Replace <**schema**> and <**table**> with the actual names of the schema and table you want to modify.

Publication slots configuration

Publication slots configuration involves using the Create Replication Slot command in PostgreSQL to establish a slot dedicated to publishing data. This command serves the purpose of reserving a specific space within the primary database, exclusively intended for the designated publication slot. By creating such a slot, users gain the ability to efficiently and securely publish data to the primary database while ensuring seamless replication and synchronization with other databases.

The basic syntax to create a publication slot is as follows:

SELECT pg_create_logical_replication_slot('slot_name', 'plugin');

Replace 'slot_name' with a unique name for the publication slot, and 'plugin' with the name of the logical decoding plugin you intend to use for replication.

Custom configurations

Once you have granted the appropriate permissions, Data Integration will automatically generate replication slots and publications in a Postgresql database as part of its default configuration. However, you have the option to create dedicated replication slots or publications for specific Rivers according to your preferences.

Custom replication slots

With Data Integration, you have the flexibility to set a custom Replication slot name. This name refers to the PostgreSQL logical decoding slot that is generated to stream changes from a particular plug-in for a specific database/schema.

note

If you do not provide a replication slot, a default one will be automatically created: Data_Integration_<account id>_<river id>_source.

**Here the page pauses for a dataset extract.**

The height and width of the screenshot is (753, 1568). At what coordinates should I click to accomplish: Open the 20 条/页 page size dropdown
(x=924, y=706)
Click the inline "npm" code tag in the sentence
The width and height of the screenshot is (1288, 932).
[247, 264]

Run this to view the replication slots and the associated data within them:

SELECT * FROM pg_replication_slots;

To create a replication, perform the following commands in your database:

Access the PostgreSQL client by logging in with superuser credentials.

Execute the following command:

SELECT pg_create_logical_replication_slot('data_integration_pgoutput', 'pgoutput');

Assign the replication slot name to the River.

Custom publication slots

You can create a publication for specific tables in your database, where only changes from those tables will be replicated by Data Integration. To perform this action, you will need to have the CREATE privileges.

note

If a specific name is not provided, the default name for the following publication will be created: data_integration_<account id>_<river id>_source.

In such cases, Data Integration automatically executes the following command during the initial run and creates a publication for ALL TABLES:

 CREATE PUBLICATION data_integration_<account id>_<river id>_source FOR ALL TABLES;

To create a publication for specific tables within your database, perform the following commands:

Create publication for your tables.

CREATE PUBLICATION data_integration_publication FOR TABLE movies, films, actors;

To remove or update the list of tables under a publication:

ALTER PUBLICATION data_integration_publication ADD/DROP TABLE my_table;

Optionally, you can also choose to create a publication for specific operations on particular tables:

CREATE PUBLICATION data_integration_insert_only FOR TABLE movies WITH (publish = 'INSERT');

Ensure that your tables are included in the publication.
```
SELECT * FROM pg_publication_tables;
```
Once you have created your publication, assign its name to the River.

To ensure the accurate insertion of the publication, execute the following command:

SELECT pubname, puballtables, pubinsert, pubupdate, pubdelete
FROM pg_publication
WHERE pubname = ‘data_integration_insert_only’;

Partitioned tables in PostgreSQL

Data Integration supports PostgreSQL partitioned tables in both Standard Extraction and Change Data Capture (CDC).